Once the line holding "You are a GUI" appears, repeat it and each line after it to the end of the data, exactly and with nothing else; pictures stay out.

DATASET CONTENT Start Marker

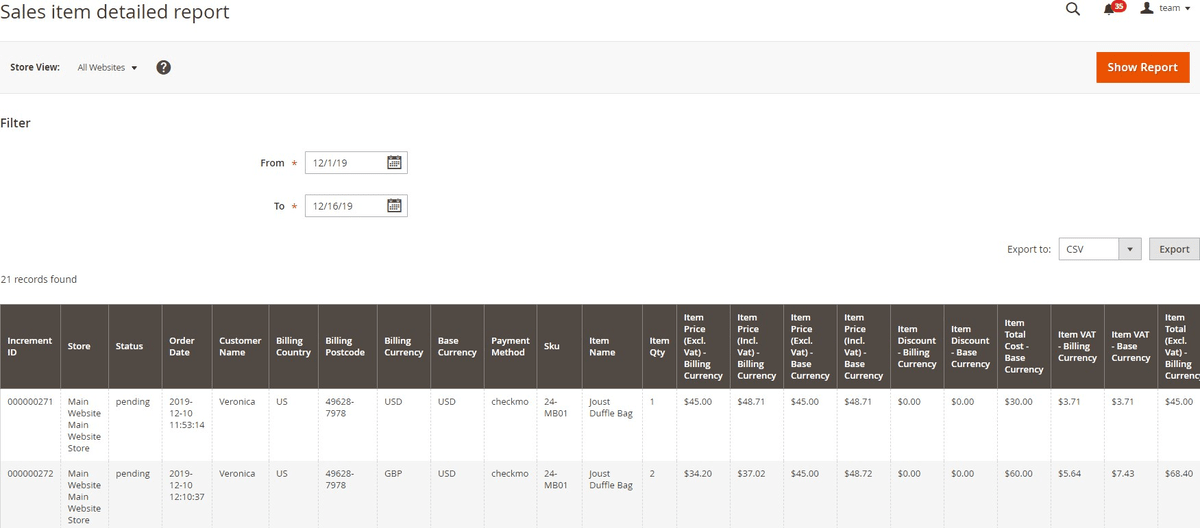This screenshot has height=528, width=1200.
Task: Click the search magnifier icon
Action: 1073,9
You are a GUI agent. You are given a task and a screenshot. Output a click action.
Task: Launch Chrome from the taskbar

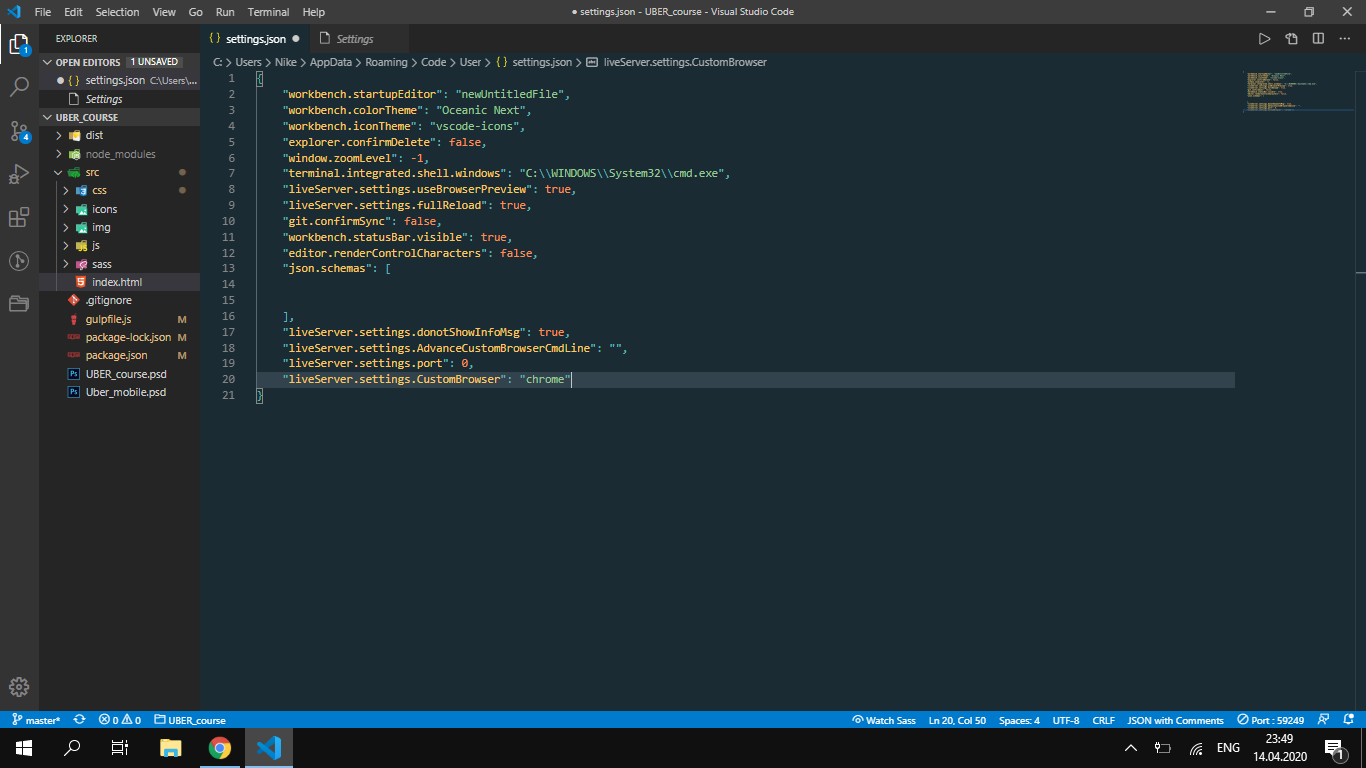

DATASET CONTENT End Marker

**SOLVED EXERCISE**
You are a GUI agent. You are given a task and a screenshot. Output a click action.
Task: Launch Chrome from the taskbar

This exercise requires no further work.